◆ Work request: Copy out all lines in the material below that contain the string "field".

◆ Available data:

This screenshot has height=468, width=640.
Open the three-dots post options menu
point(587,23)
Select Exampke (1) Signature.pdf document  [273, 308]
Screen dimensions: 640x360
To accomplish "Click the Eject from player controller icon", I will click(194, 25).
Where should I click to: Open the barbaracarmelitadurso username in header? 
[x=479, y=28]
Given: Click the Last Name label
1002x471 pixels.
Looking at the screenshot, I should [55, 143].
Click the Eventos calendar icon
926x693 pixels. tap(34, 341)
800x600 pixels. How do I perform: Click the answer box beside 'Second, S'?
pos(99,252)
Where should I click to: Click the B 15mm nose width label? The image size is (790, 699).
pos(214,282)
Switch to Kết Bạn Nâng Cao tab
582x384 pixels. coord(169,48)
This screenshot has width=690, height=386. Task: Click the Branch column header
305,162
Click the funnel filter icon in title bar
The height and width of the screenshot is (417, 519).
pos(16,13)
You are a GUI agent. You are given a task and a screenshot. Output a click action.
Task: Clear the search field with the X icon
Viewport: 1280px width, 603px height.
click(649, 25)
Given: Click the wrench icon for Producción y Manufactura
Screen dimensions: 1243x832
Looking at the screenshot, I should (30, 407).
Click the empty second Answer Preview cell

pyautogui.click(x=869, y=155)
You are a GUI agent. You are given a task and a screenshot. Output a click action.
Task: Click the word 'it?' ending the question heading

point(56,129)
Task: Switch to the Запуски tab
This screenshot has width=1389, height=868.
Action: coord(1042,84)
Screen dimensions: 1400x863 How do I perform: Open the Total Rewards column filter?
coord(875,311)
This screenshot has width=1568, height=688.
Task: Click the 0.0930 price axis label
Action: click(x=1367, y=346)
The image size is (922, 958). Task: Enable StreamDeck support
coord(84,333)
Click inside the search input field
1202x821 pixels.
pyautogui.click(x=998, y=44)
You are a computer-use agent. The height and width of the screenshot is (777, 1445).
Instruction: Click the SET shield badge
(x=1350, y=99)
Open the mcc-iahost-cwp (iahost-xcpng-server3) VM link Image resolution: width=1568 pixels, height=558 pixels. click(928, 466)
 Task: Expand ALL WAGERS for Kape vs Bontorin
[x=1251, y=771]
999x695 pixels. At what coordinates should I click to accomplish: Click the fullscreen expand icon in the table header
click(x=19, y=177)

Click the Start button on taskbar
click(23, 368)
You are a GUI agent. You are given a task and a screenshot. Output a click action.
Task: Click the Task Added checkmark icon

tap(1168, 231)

◆ Your solution:
Task: Clear the search field with the X icon
Click inside the search input field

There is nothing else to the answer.